Nepal is a federal democratic republic. The 2015 constitution established the political system, including the framework for a prime minister as the chief executive, a bicameral parliament, and seven provinces. In 2017 the country held national elections for the lower house of parliament and the newly created provincial assemblies. Domestic and international observers characterized the national elections as “generally well conducted,” although some noted a lack of transparency in the work of the Election Commission of Nepal.
The Nepal Police are responsible for enforcing law and order across the country. The Armed Police Force is responsible for combating terrorism, providing security during riots and public disturbances, assisting in natural disasters, and protecting vital infrastructure, public officials, and the borders. The Nepal Police and Armed Police Force report to the Ministry of Home Affairs. The Nepali Army is responsible for external security and international peacekeeping, but also has some domestic security responsibilities such as disaster relief operations and nature conservation efforts. The Nepali Army reports to the Ministry of Defense. Civilian authorities maintained effective authority over the Nepal Police, Armed Police Force, and Army. Human rights organizations documented some abuses by members of the security forces.

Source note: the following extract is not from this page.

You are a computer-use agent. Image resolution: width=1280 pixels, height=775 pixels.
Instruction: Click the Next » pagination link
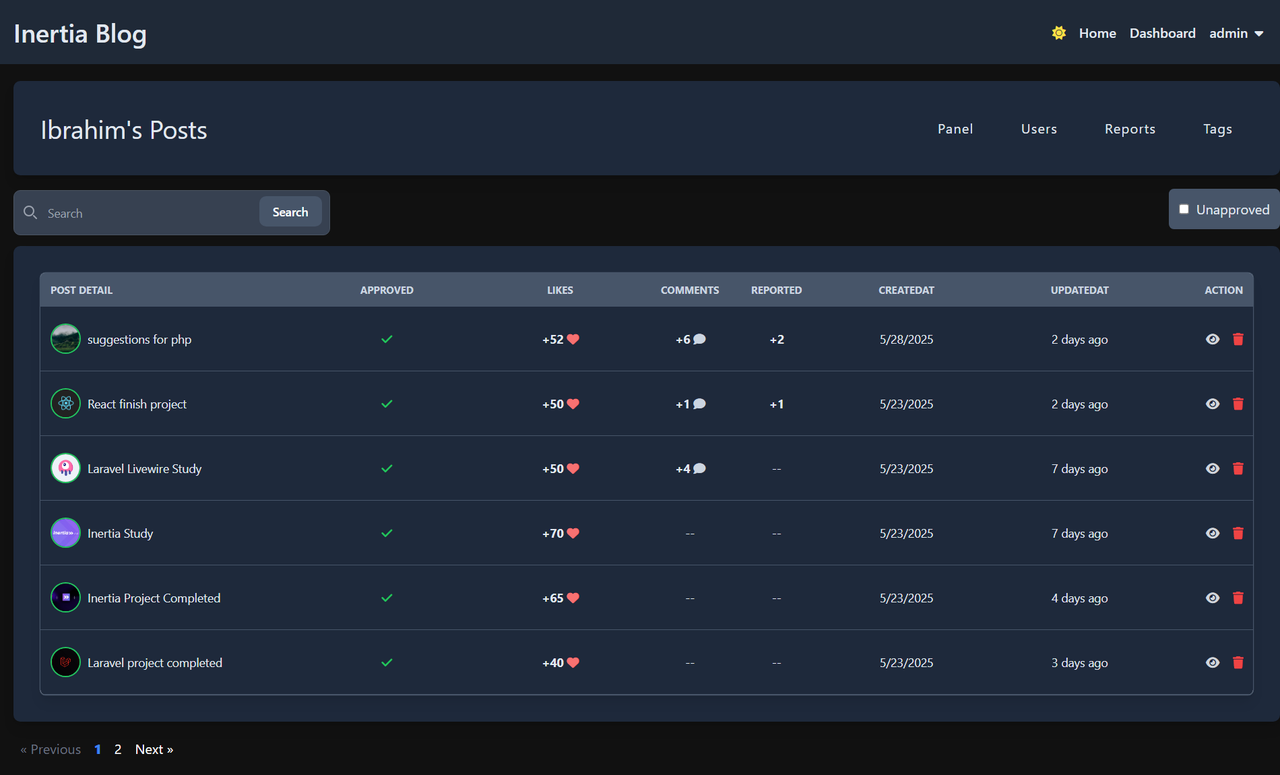154,749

Significant reported human rights issues included: unlawful or arbitrary killings, including extrajudicial killings by the government; torture and cases of cruel, inhuman or degrading treatment by the government; arbitrary detention; serious restrictions on free expression, the press and the internet, including site blocking and criminal defamation laws; interference with the rights of peaceful assembly and freedom of association, including overly restrictive nongovernmental organization laws; restrictions on freedom of movement for refugees, notably resident Tibetans; and significant acts of corruption.
The government investigated but did not routinely hold accountable those officials and security forces accused of committing violations of the law. Security personnel accused of using excessive force in controlling protests in recent years did not face notable accountability nor did most conflict-era human rights violators.